Introduction

On August 30, 2013, the Companies Act 2013 ("Act") was finally notified thereby putting an end to a long wait for a comprehensive legislation that is expected to herald a new era in corporate governance and change the way India Inc. functions. The new Act is rule based since a large part of the Act is dependent upon the allied rules. All the sections have not been notified and in the first phase of its implementation, the Government has notified 98 sections on September 12, 2013. This newsletter provides a snapshot of some key, selective changes that are brought by the new Act.

1. Formation and Capital Structure

The legislation has introduced the concept of a one person company ("OPC") to the existing classes of companies, public and private, and has also envisaged additional/exclusive provisions for OPC, wherever necessary. The Act has made some notable changes with respect to incorporation as well as in the structure of its charter documents, Memorandum and Articles of Association1. The changes include penalty for facilitating incorporation by using wrong or incorrect information, additional formats of the charter documents for an unlimited company with and without a share capital. It also raised the maximum numbers of members allowed for private companies four times, from the prevailing 50 to 200, thereby paving way for an age of larger business houses, structured entirely on private participation.

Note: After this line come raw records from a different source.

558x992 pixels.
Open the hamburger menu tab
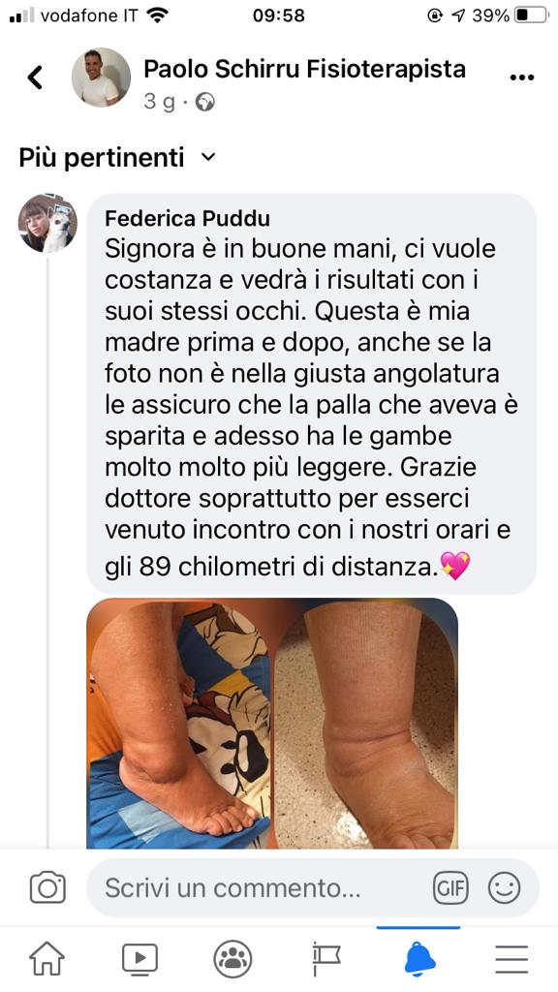tap(512, 959)
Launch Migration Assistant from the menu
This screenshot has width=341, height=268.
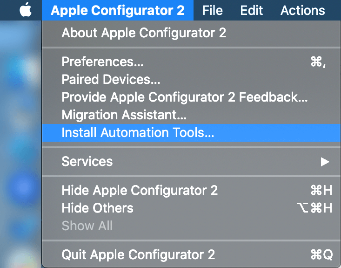coord(124,115)
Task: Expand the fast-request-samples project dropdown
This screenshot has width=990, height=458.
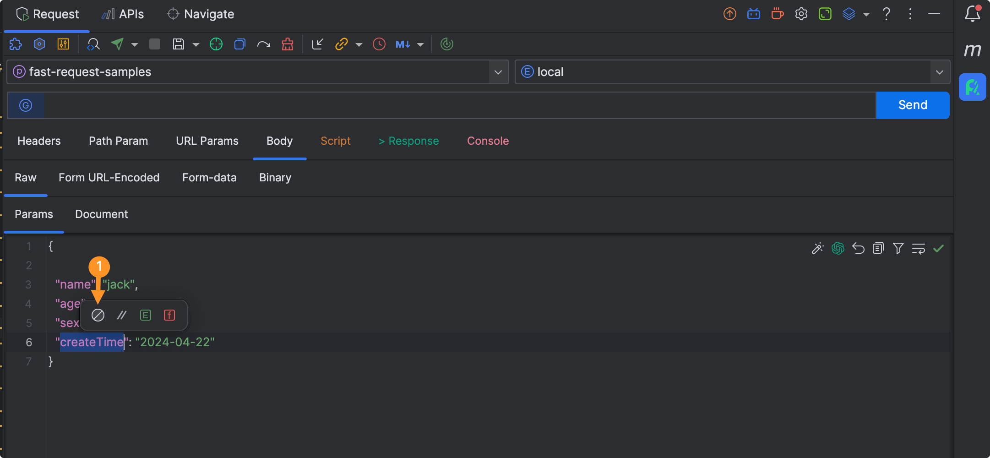Action: click(x=498, y=72)
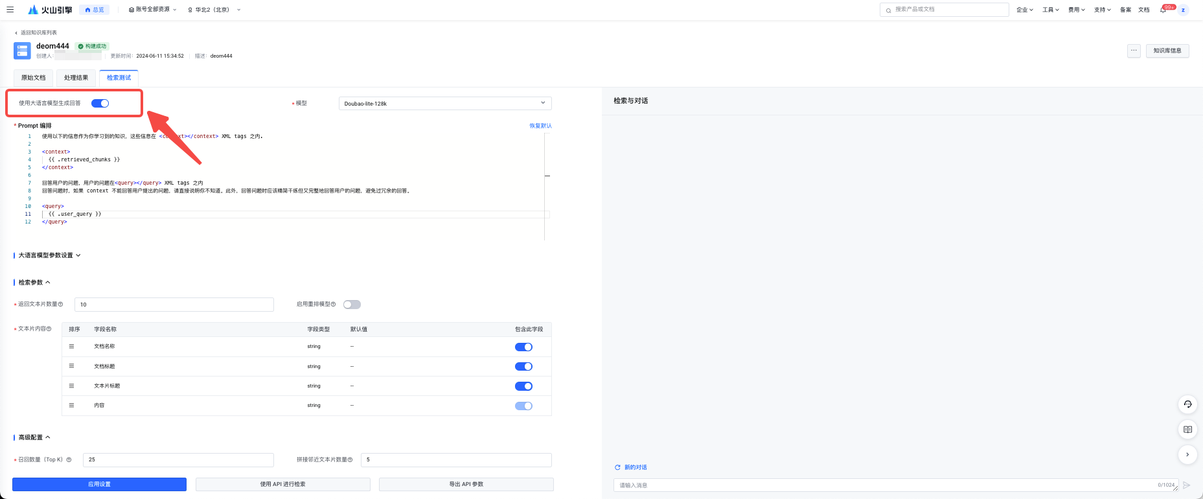Open the documentation book icon
This screenshot has width=1203, height=499.
(1187, 430)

There are some interesting amendments regarding companies' capital structure. One such modification is regarding the minimum subscription provisions. As a deviation from the old Act that prohibited allotment of shares to public unless minimum prescribed subscription in accordance with the prospectus was received, the new Act has extended this minimum subscription condition to all securities irrespective of whether shares or debentures. A blanket ban on issue of shares at a discount, barring sweat equity shares2 is contemplated under section 53 of the legislation. Provisions for issue of global depository receipts by means of public offering or private placement have been added under section 41, which could have the potential to facilitate foreign investment.

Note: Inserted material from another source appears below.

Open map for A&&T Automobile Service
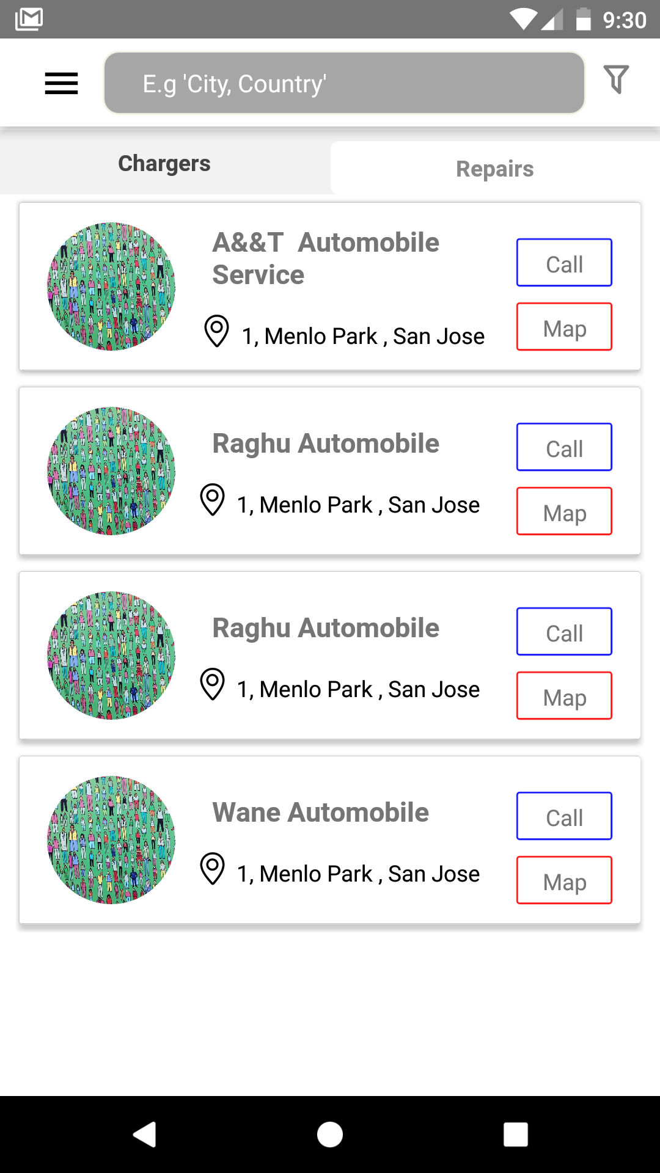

2. Conduct of Meetings: Board and Shareholders

Certain pioneering changes have been introduced in the way meetings are conducted. Already, Directors can attend and participate through video conferencing or other audio visual means in the board meetings. This really obviates the need to travel, particularly for the foreign directors. Further, a class of companies, to be notified by the Central Government for this purpose, will now be entitled to conduct voting electronically. But the Act is silent as to the different modes that can be adopted by the companies for the electronic voting system. The prescribed limit for quorum of public company's shareholders meetings has also been modified and will now be decided by the number of members of the company instead of 5, as earlier. An explanatory section, intended for giving additional clarity on the material facts to be included in the explanatory statement to be enclosed with the notice of general meetings and penalty for tampering with the minutes are other interesting additions.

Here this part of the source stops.